§ Task requirements: Repeat the records below exactly as they appear, leaving out any pictures.

Segment Start: Extracted entries

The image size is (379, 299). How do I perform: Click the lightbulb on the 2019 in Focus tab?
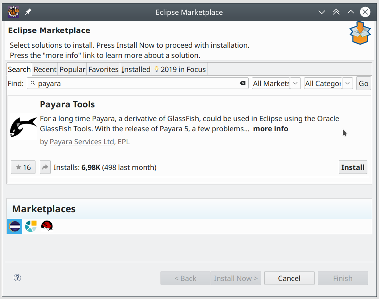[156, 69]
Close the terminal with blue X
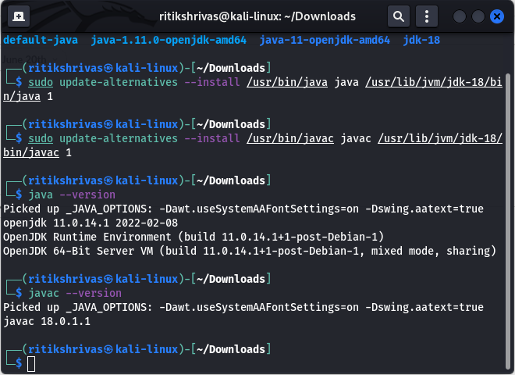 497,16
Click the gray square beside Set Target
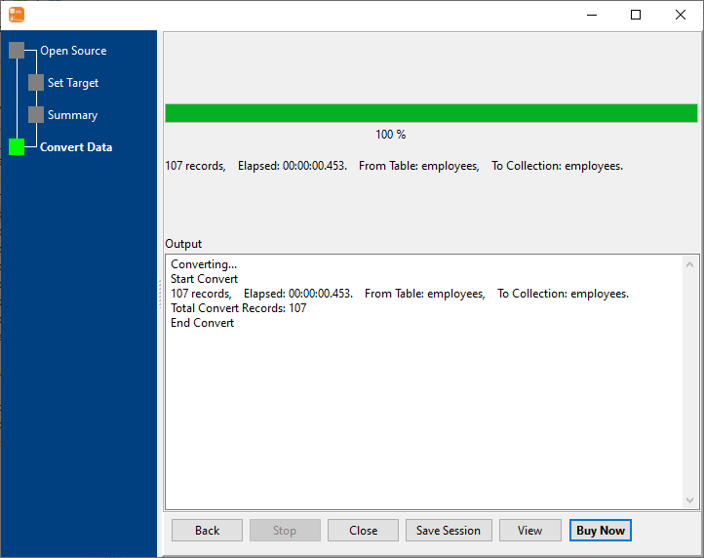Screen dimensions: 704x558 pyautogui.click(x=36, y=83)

Segment End: Extracted entries

§ Answer area:
The image size is (379, 299). How do I perform: Click the lightbulb on the 2019 in Focus tab?
[156, 69]
Close the terminal with blue X
 497,16
Click the gray square beside Set Target
Screen dimensions: 704x558 pyautogui.click(x=36, y=83)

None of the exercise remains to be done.